All eyes watched as the Sony PS3 boomed (creeped?) into the American market in November. Joy was replaced by disapointment by the price and the availability of the system, but come on, guys! It's a Sony Playstation!
When it comes down to the real deal, Sony Playstions still rock, and everyone knows it. Right now, everything else is second to the quality, the playability, the sheer fun that Sony PS provides.
In a couple of years, we're going to all look back and praise Sony for coming out with the super-cool PS3. The games will be plentiful, the online capacities will have been realized, and a whole lot of new functionality will have been added because of downloading updates and patches that have been impossible in the past.
Sony still rocks!
Fantastic! I just watched the FEAR tournament, and I have to say: WOW!
This is the greatest thing that's happened to video gaming yet. What we're going to see is professionals vying for money and a new set of heroes.
I love it!
I'm a radio and television host and video gaming fanatic, working in Shanghai, China right now. I'd like to share some observations with the fans.

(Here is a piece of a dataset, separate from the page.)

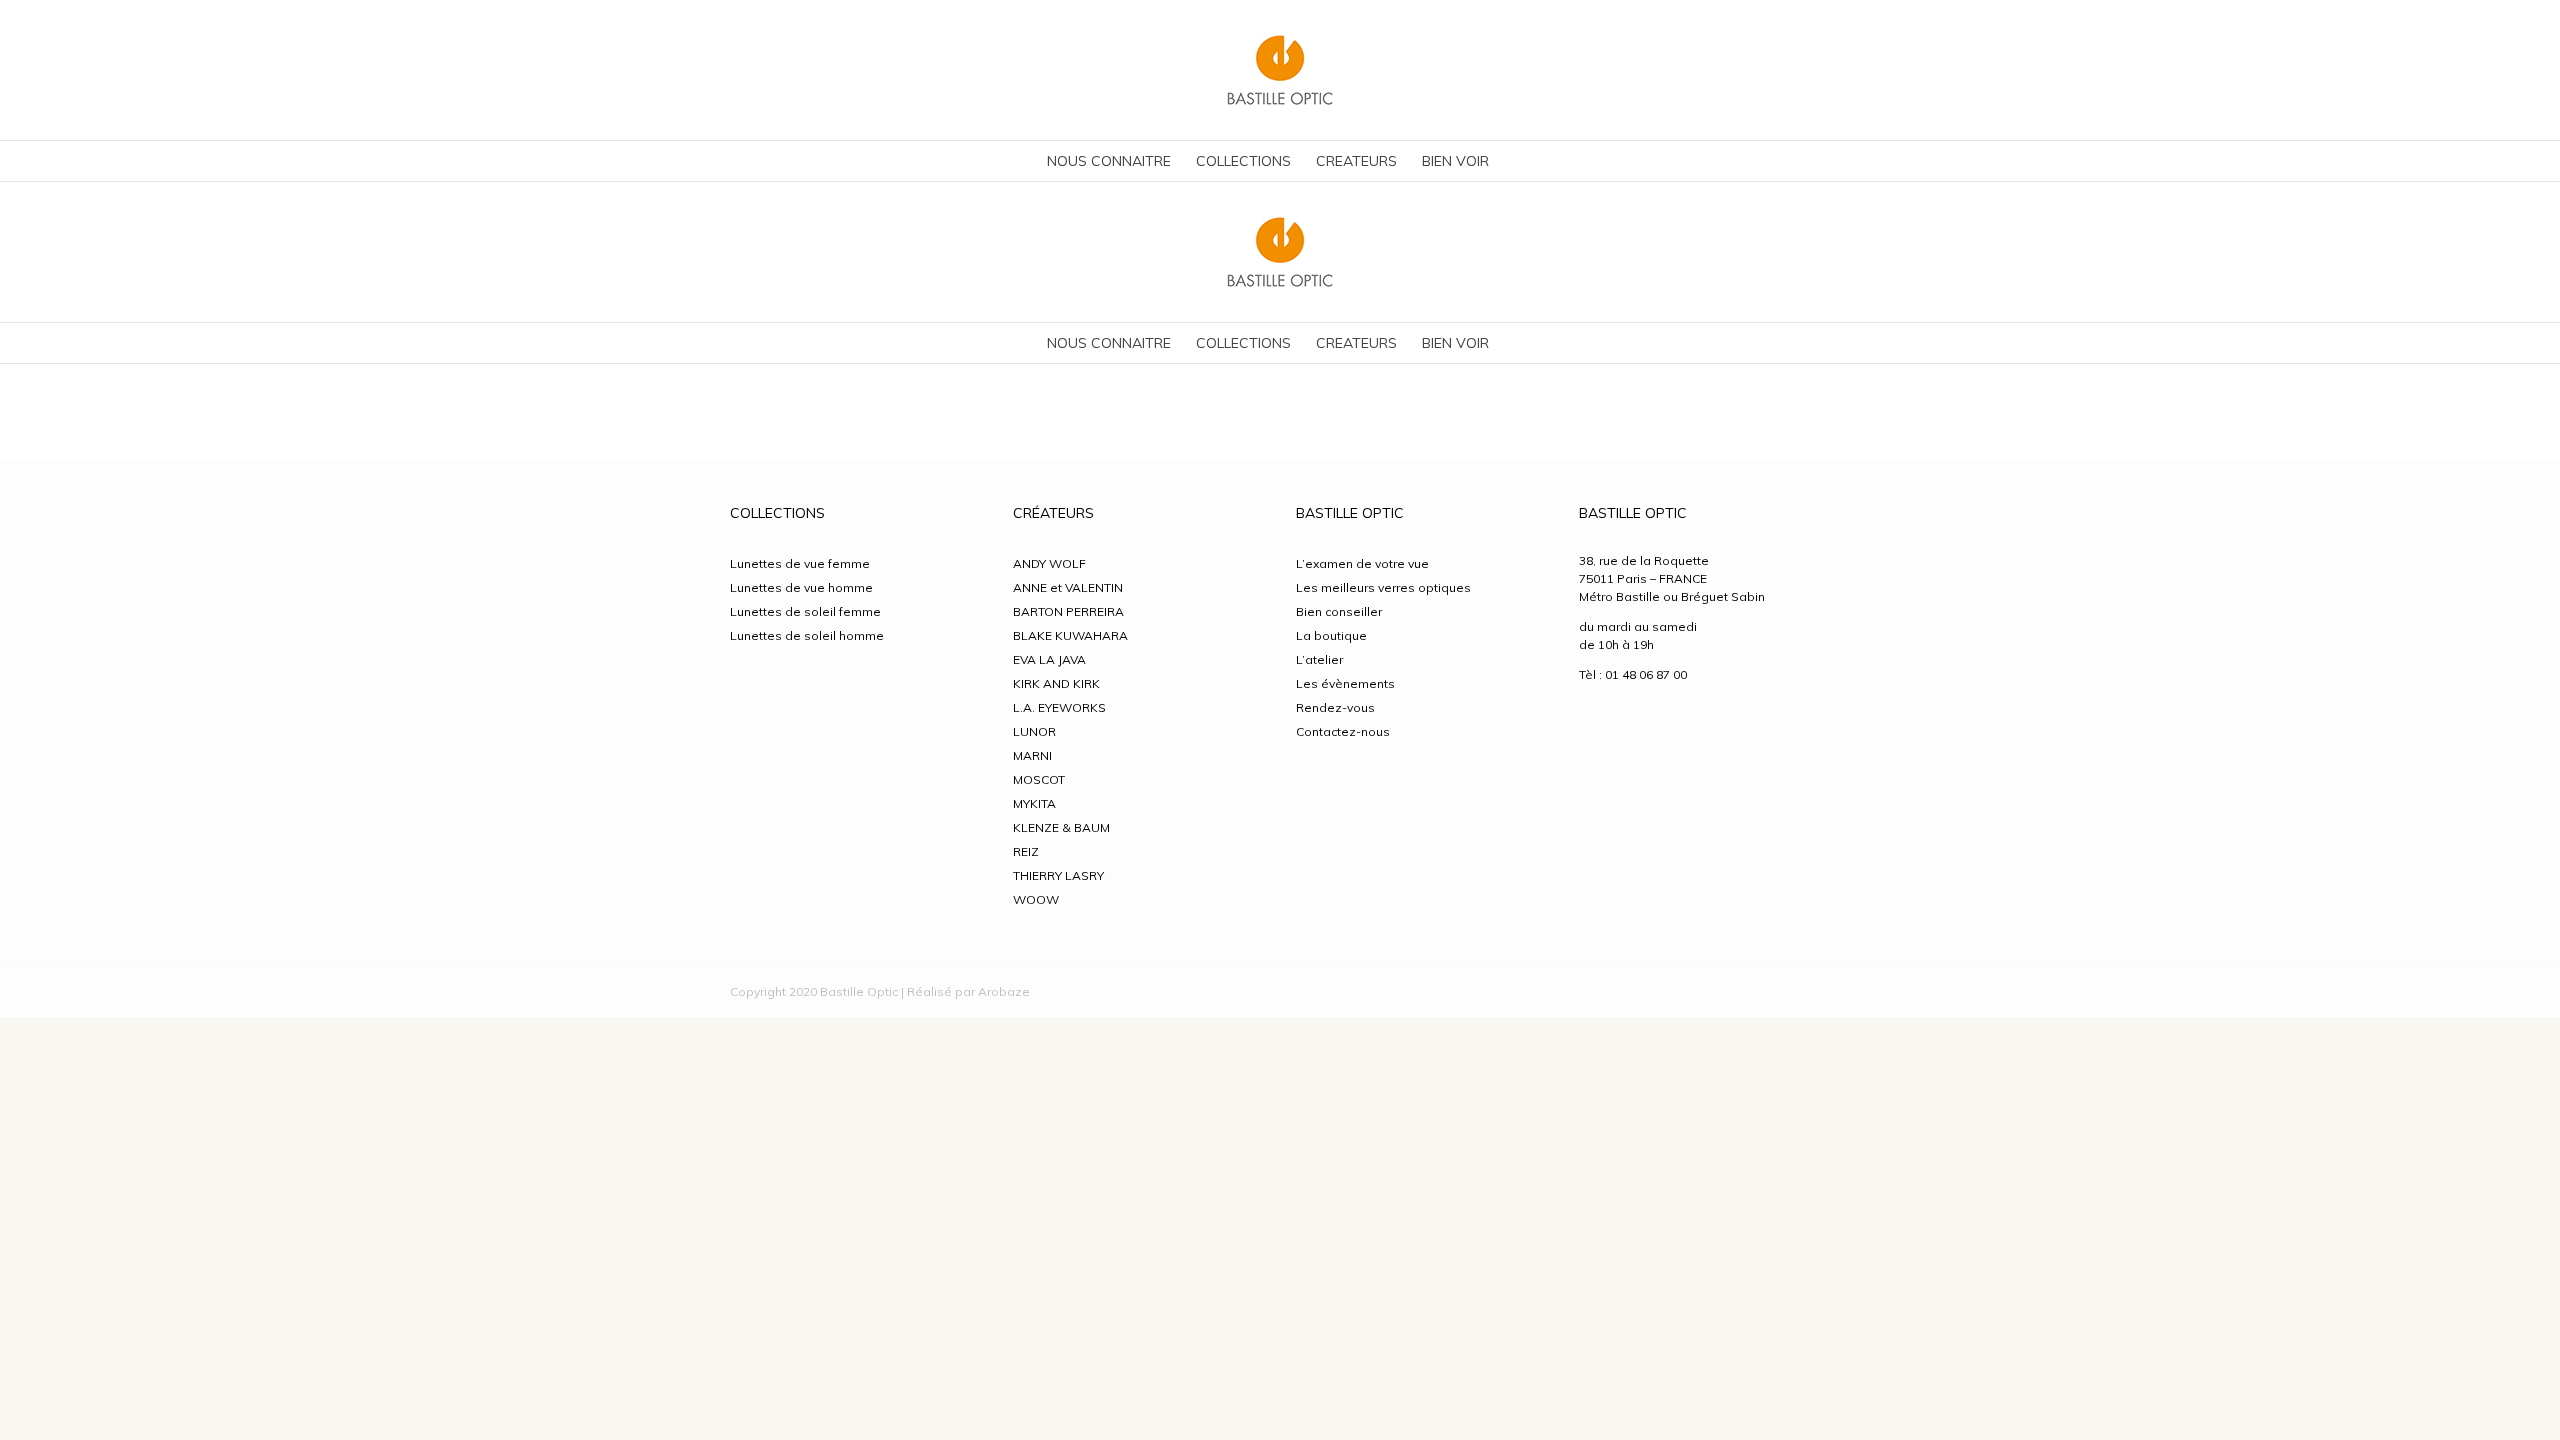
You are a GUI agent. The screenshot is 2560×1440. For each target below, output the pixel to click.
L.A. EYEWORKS (1059, 707)
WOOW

You'd be totally amazed at how few of the Chinese own a game platform. Nevertheless, gaming is popular, mostly on the PC, and the PS2.
You can find many game stores around, all small little shops that pirate the games and sell them for about a quarter apiece. All the shops modify the PS2 to play the pirated games. There's no other way. If you play the PS2, you do the pirated thing; you simply can't find the real thing unless you order the games from the Internet and have them shipped to you.
Of course, all of this pirating is short-lived, and these little shops will soon be put out of business when the government clamps down on all the fake junk out there. Everyone in China says it'll hurt the economy, but now China has started writing games with companies like UbiSoft.
UbiSoft writes the Tom Clancy games and hopes to gain a large success, but, of course, they have to fight their own country's policy of turning their back to the piracy, to no avail. Thus, their market is the rest of the world. What a shame.
The X-Box has no presence at all here in China, and the prospects look poor. The reason: money. The big problem with marketing video platforms in China is twofold: There's not enough money floating around to afford them, and the piracy keeps the manufacturers from doing too much marketing.
Sony is pumping out a lot of advertising all over the country and has some really cool exhibition shops to demonstrate the PS2 and the PSP. Fortunately for Sony, the PSP has boomed here, mainly because it does so many things other than play games, like access the Internet and play MP3 music. Sony has been quite successful in China with the new handheld game device.
What's next for China?
I see more and more game companies opening up here and the piracy biting the dust in about three years or less. Those companies brave enough to try to achieve a big market share in China will eventually be successful, but, of course, the product life cycle of a video platform is only about that long. A dilemma.